What do Damien Hirst, legendary cricket umpire Dicky Bird, and poker superstar Dave "The Devilfish" Ulliott have in common?

Answer: they "love their snooker". During the final session of this year's World Championships, the camera picked out the above luminaries, and in those beyond-parody (though Mitchell and Webb have made a very good fist, witness the fact that a spectator was wearing a t-shirt bearing the legend 'Ooh and that's a bad miss') cliche-ridden hushed tones, the commentators informed us, proud as Punch, that the famous umpire/artist/poker player "loves his snooker". Moments later a streaker, er, streaked on to the stage, divesting himself of black tie and dinner dress before dancing around the table bollock naked; I can't begin to do justice to Dennis Taylor's panicked demeanour, resolving to stoicism, as the director cut to him in the commentary box to spare us the delicate pink in the middle.

I shall so miss the whole Crucible thing when the Championships decamp, as they surely will in time, to China.
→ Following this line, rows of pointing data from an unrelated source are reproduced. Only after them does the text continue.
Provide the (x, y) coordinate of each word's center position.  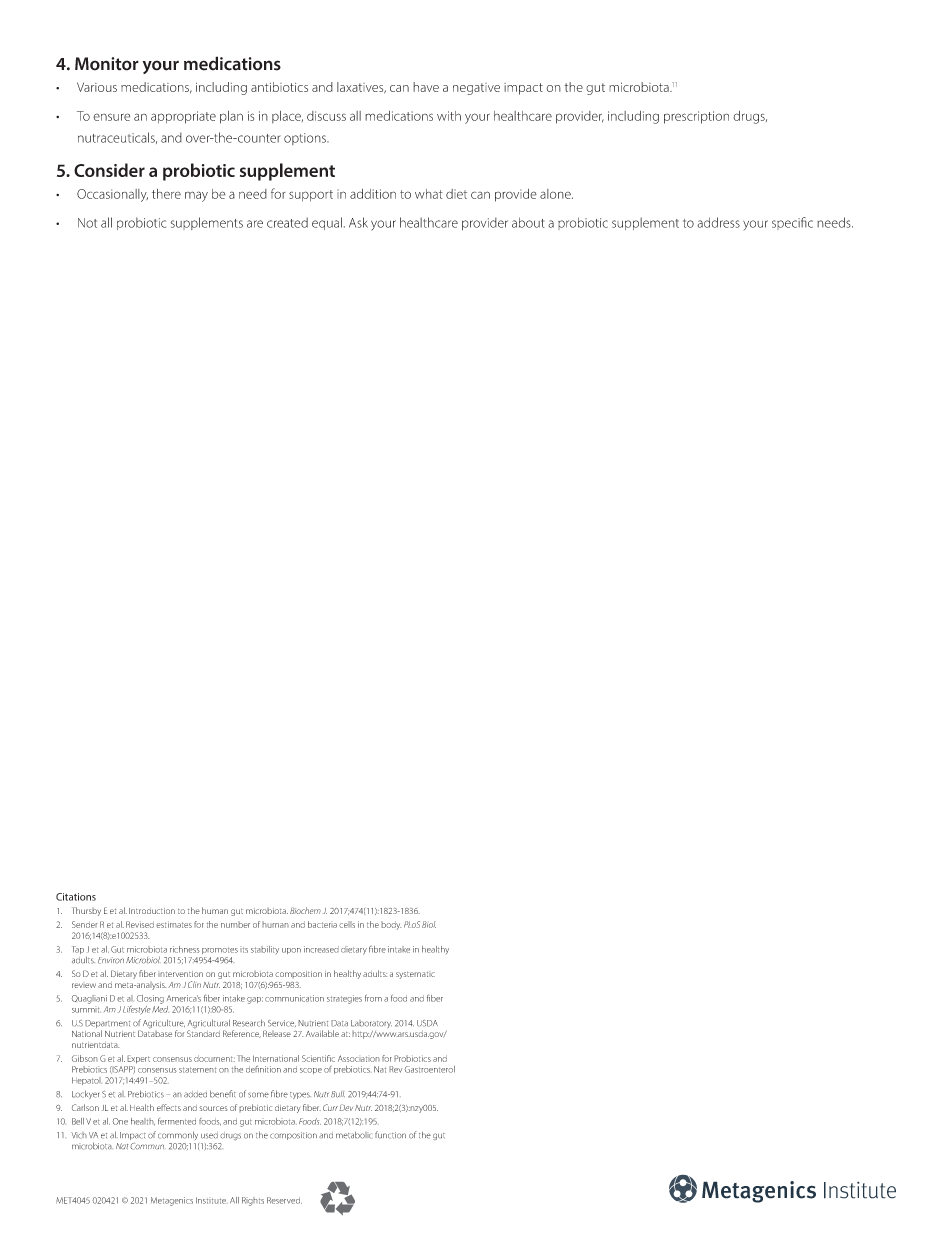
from (373, 998)
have (426, 87)
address (718, 222)
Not (87, 223)
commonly (178, 1135)
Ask (358, 222)
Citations (76, 897)
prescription (696, 117)
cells (347, 924)
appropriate (183, 117)
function (390, 1135)
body (391, 925)
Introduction (152, 911)
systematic (415, 975)
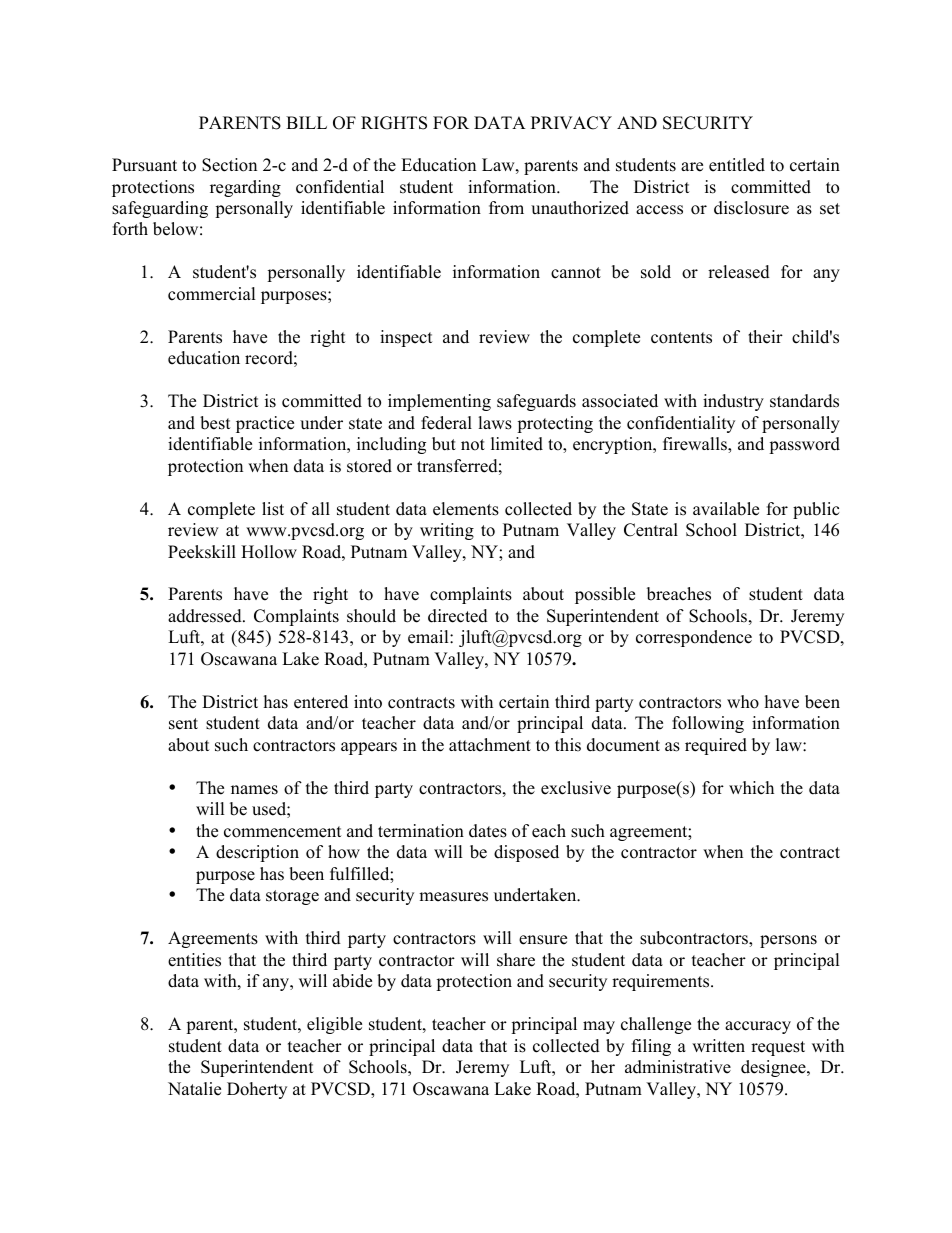 This image has height=1233, width=952. Describe the element at coordinates (215, 423) in the image. I see `best` at that location.
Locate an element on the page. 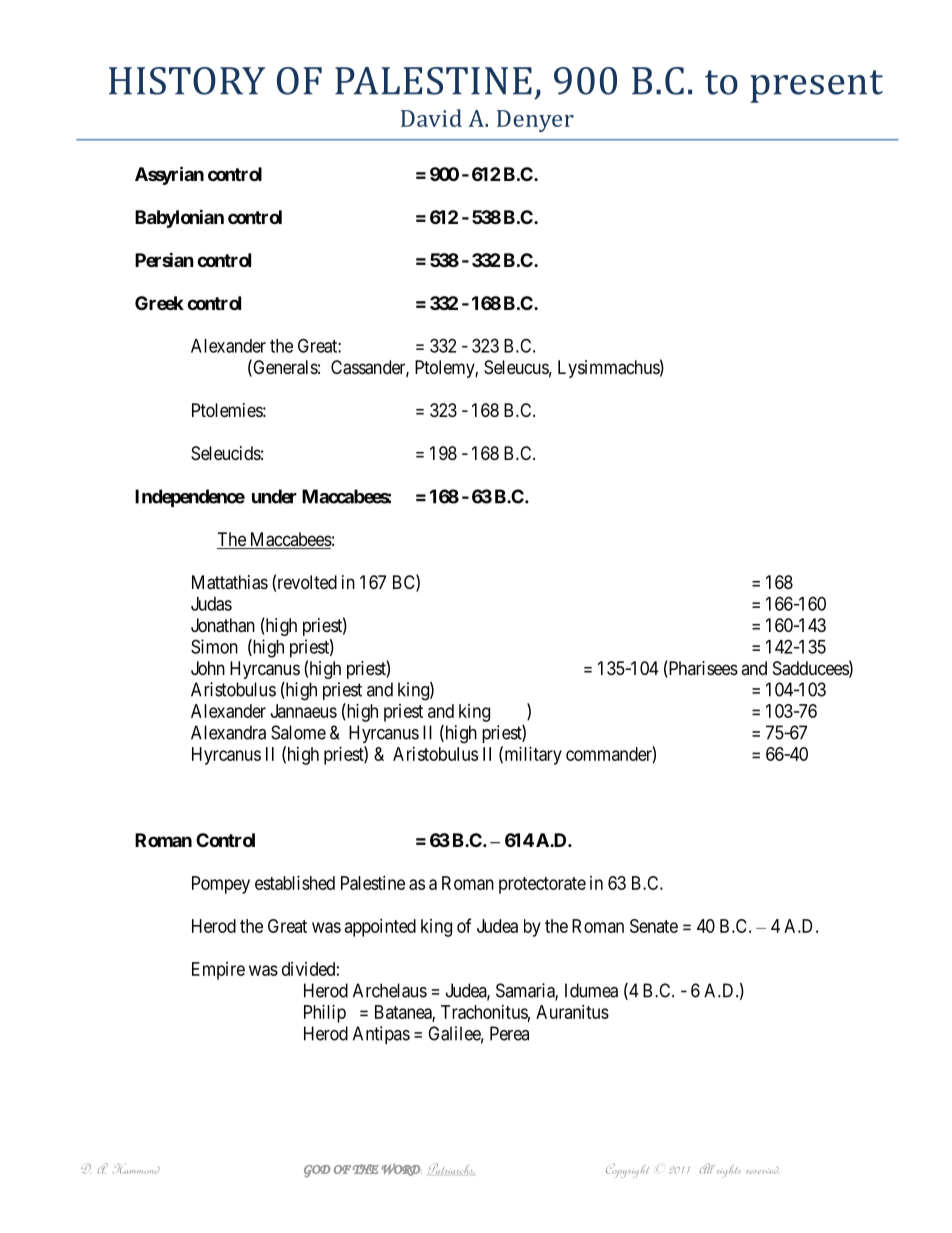 The height and width of the document is (1233, 952). Alexandra is located at coordinates (228, 732).
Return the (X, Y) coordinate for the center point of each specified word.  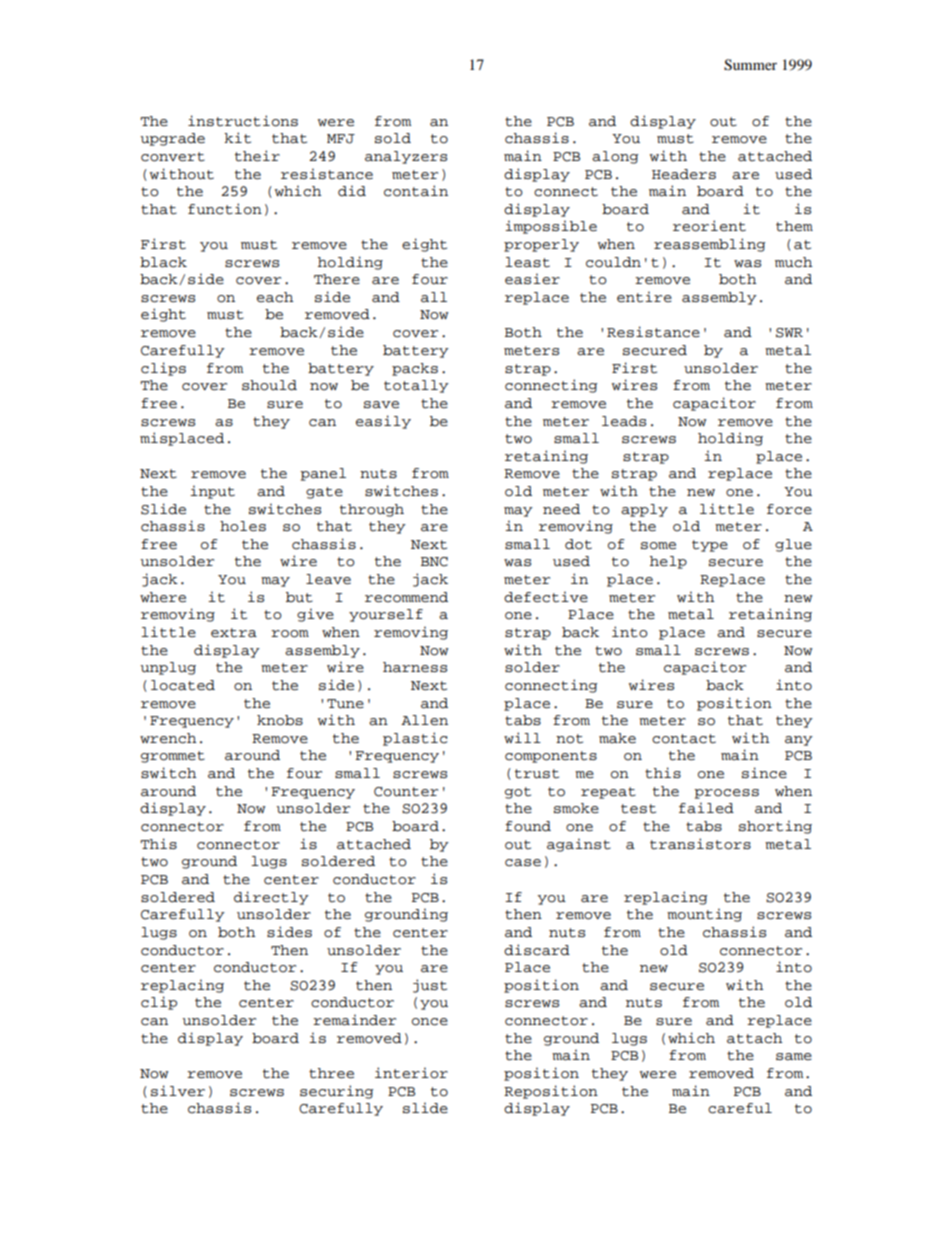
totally (416, 386)
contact (684, 739)
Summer (750, 65)
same (794, 1057)
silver (178, 1090)
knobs (280, 720)
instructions (243, 121)
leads (624, 421)
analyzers (406, 157)
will (522, 737)
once (430, 1022)
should (269, 385)
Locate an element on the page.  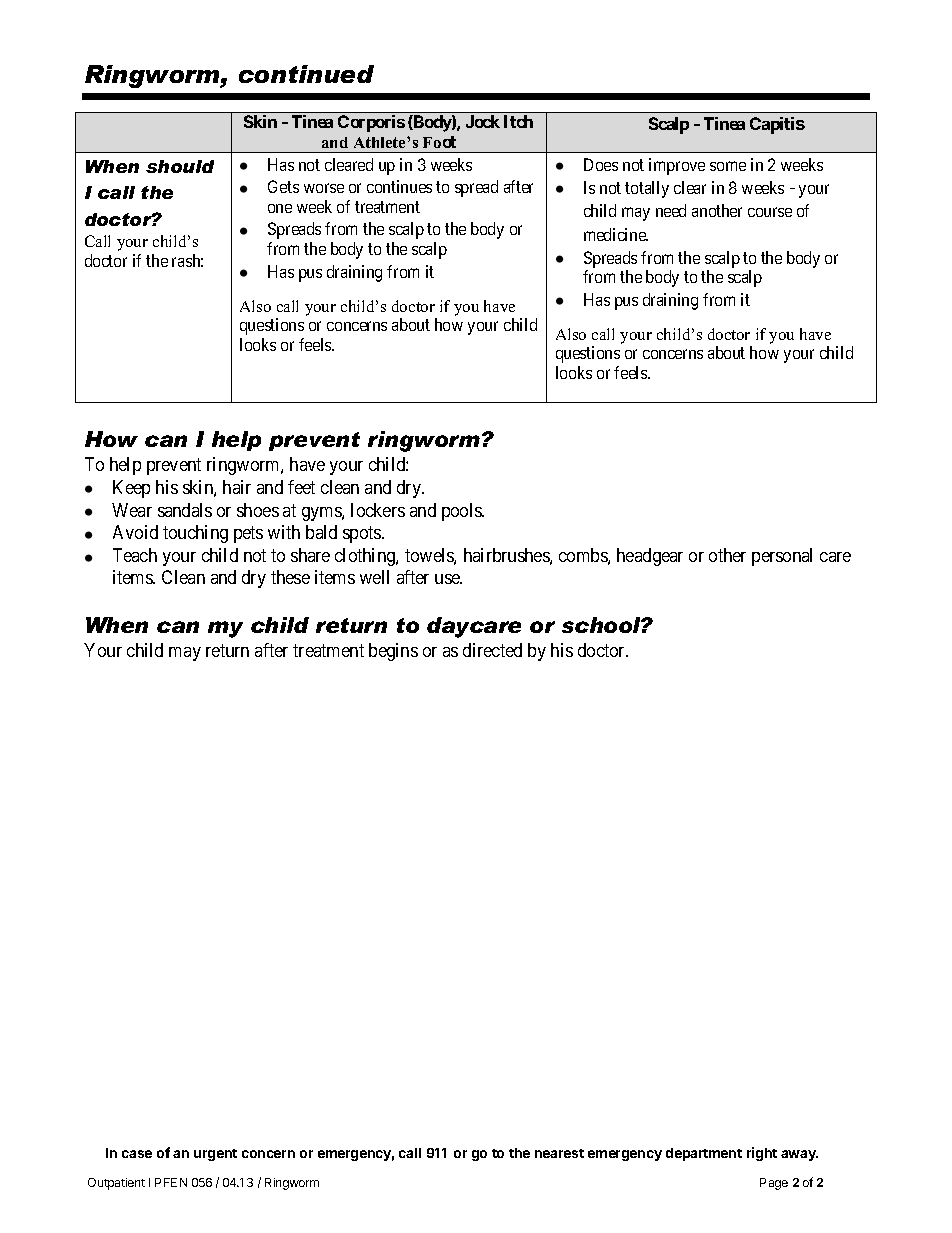
medicine is located at coordinates (616, 234).
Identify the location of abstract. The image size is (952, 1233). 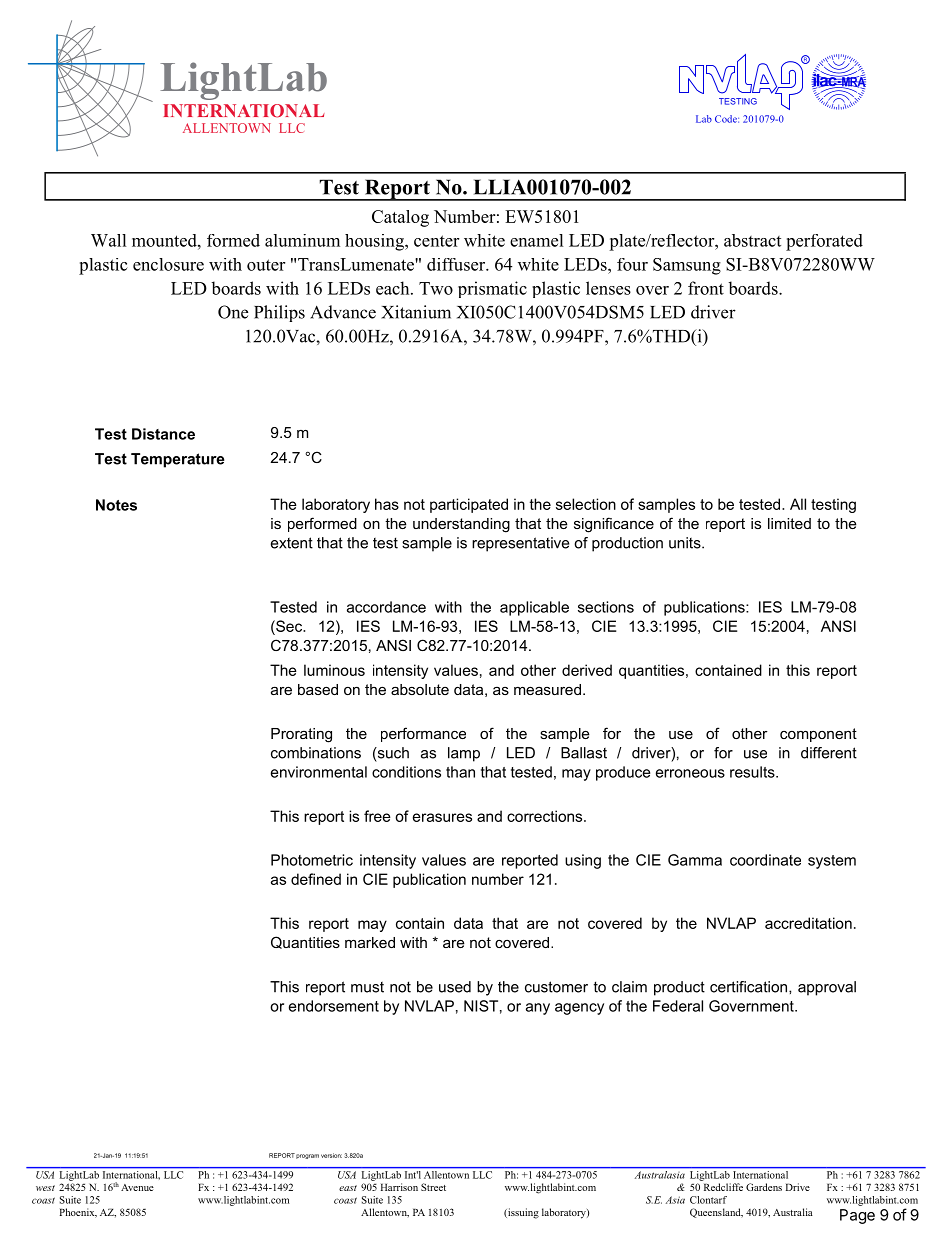
(752, 240).
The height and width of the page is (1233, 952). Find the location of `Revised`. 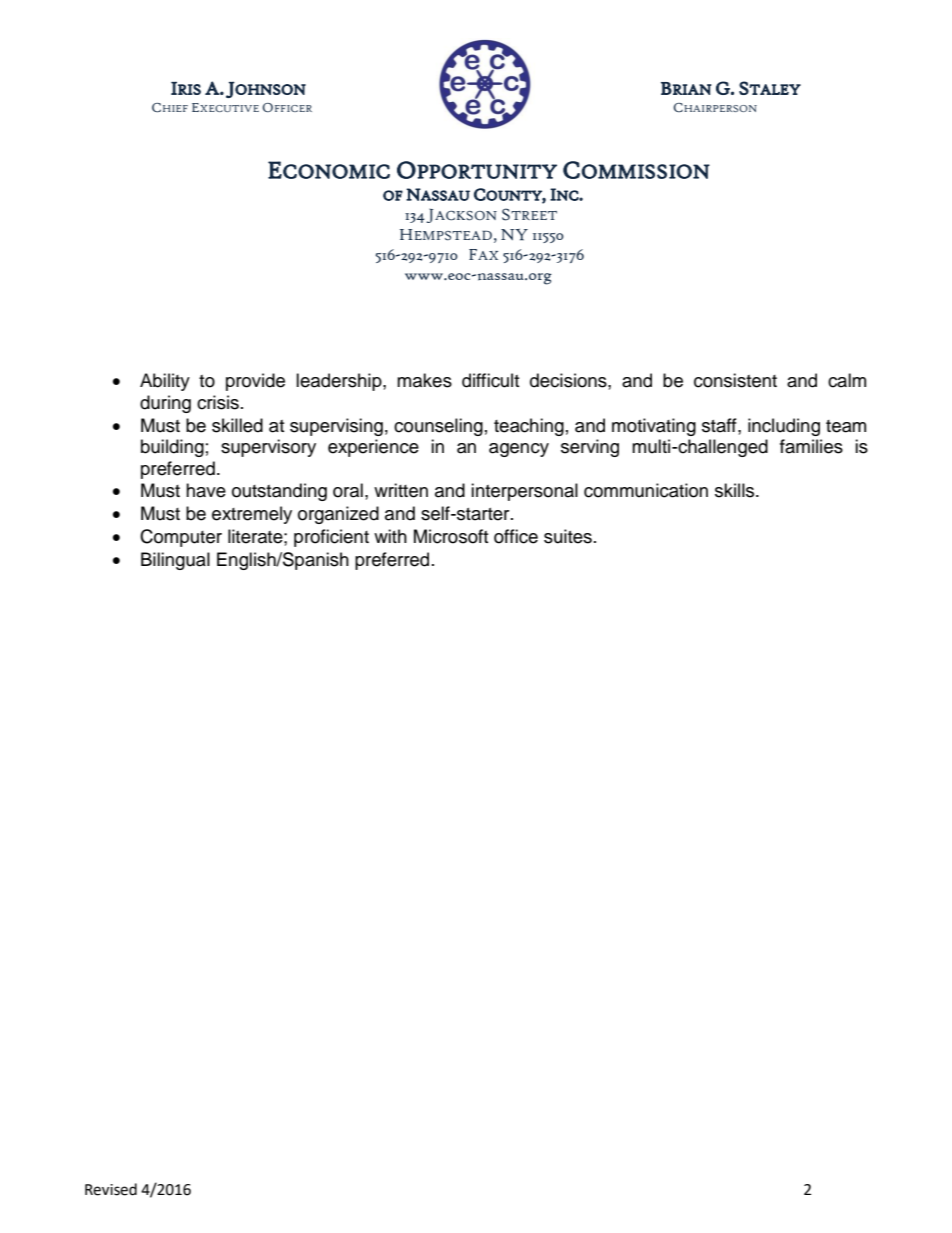

Revised is located at coordinates (111, 1189).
It'll be on the box still, obviously, but will it be so unselfconsciously, gloriously eccentric?

02 May 2008

Today's the last day of my NT attachment. It's been a sincere sensation. There's that old quote, which for the present purpose I shall gender-transpose: "What my husband doesn't understand is, when I'm looking out of the window, I'm working." Eight weeks of looking out the window. Marvellous. There's a particular atmosphere here, very conducive, and that's down to the staff, artists and others, who are without exception as hospitable and supportive as an incomer could wish.

In memoriam, here are some notes I took, towards some scenes for something I'm not now going to write, having since taken rather a different tack (all that looking out the window you see). But I like the list as a thing in itself (and some of the ideas persist).

James Joyce introduces

Crusoe and Moll

A Garden in Newington

The Queen Goes To The Toilet And Washes Her Hands

The Pillory (Dead Kittens)

Anyone in from Colchester?

A Tempest Off Great Yarmouth

Mary Goes To Nottingham


Bricks and Fire

Sophia and the Lip Reader

The Invention of the Guillotine

Robinson and the Moor


Also in memoriam, eighteen years ago today I took the bus up to the John Radcliffe Hospital in Oxford, to be told that the results of my scan were very encouraging and that by the end of my course of chemotherapy I should certainly expect to be free of the disease. Hodgkin's, that is. I remember the feeling very well, as I left the building and looked up at the blue spring sky.